#### Work required
Go to the line with "Task: Share kill report via export icon" in the records below, then output it and each following line exactly, up to and including the line with "Click the Force_sensor icon". Skip pictures and add nothing.

#### Task inputs

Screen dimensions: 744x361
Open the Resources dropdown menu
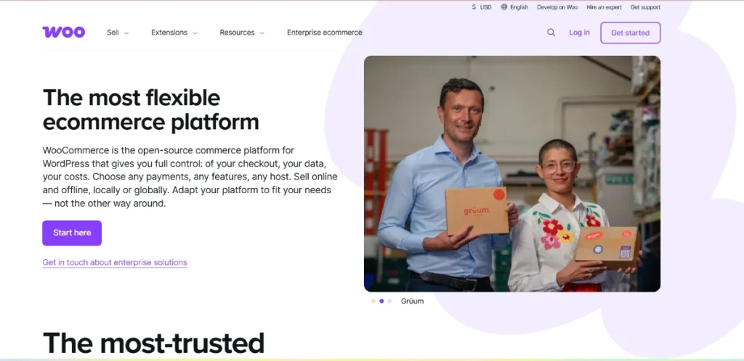click(x=241, y=33)
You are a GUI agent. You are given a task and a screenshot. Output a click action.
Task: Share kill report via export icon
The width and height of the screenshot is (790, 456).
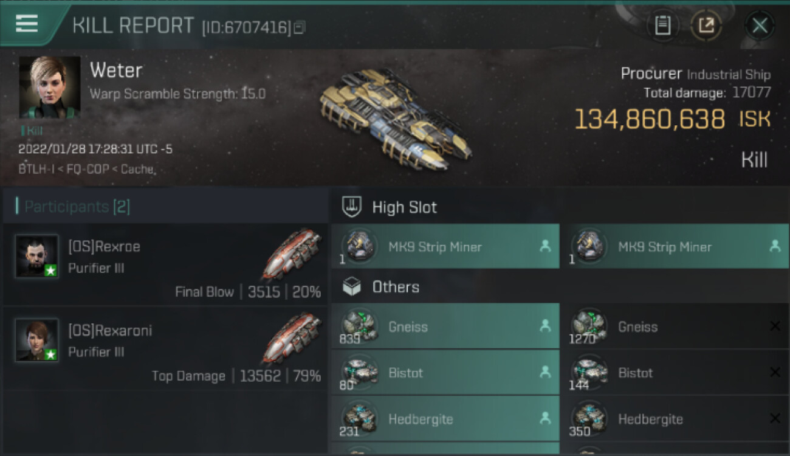[706, 25]
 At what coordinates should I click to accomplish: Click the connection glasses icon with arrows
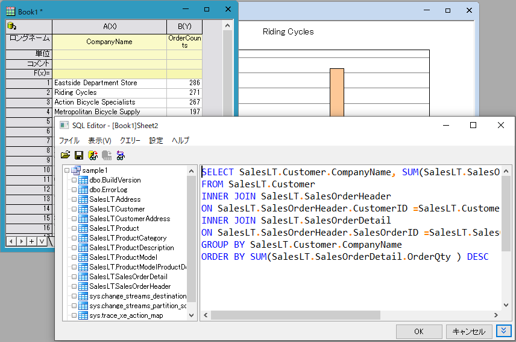(x=121, y=155)
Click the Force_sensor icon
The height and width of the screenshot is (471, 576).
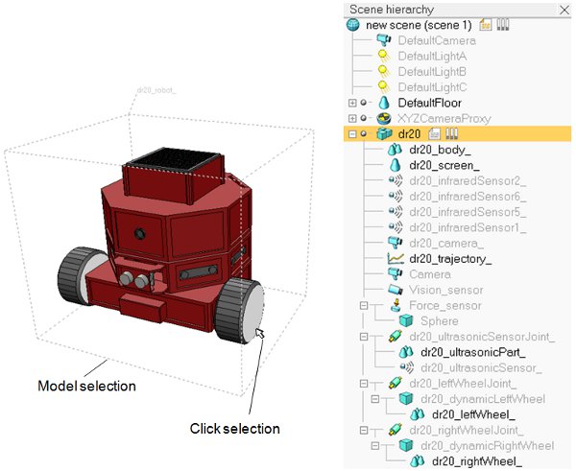(x=396, y=305)
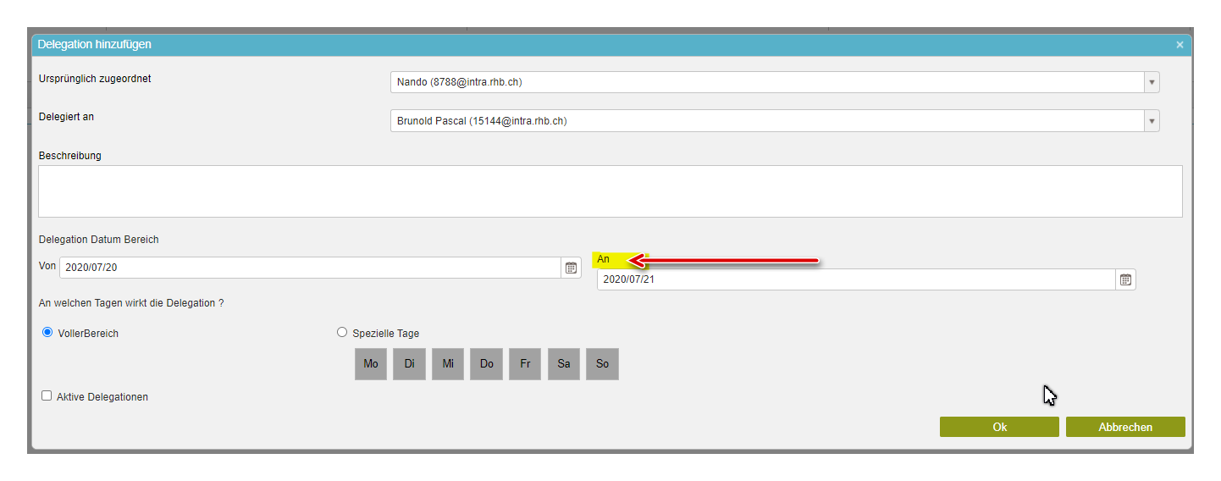Expand the Delegiert an dropdown arrow
The width and height of the screenshot is (1221, 481).
pos(1151,121)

#### Exercise output
Task: Share kill report via export icon
The width and height of the screenshot is (790, 456).
[706, 25]
 At what coordinates should I click to accomplish: Click the connection glasses icon with arrows
(x=121, y=155)
Click the Force_sensor icon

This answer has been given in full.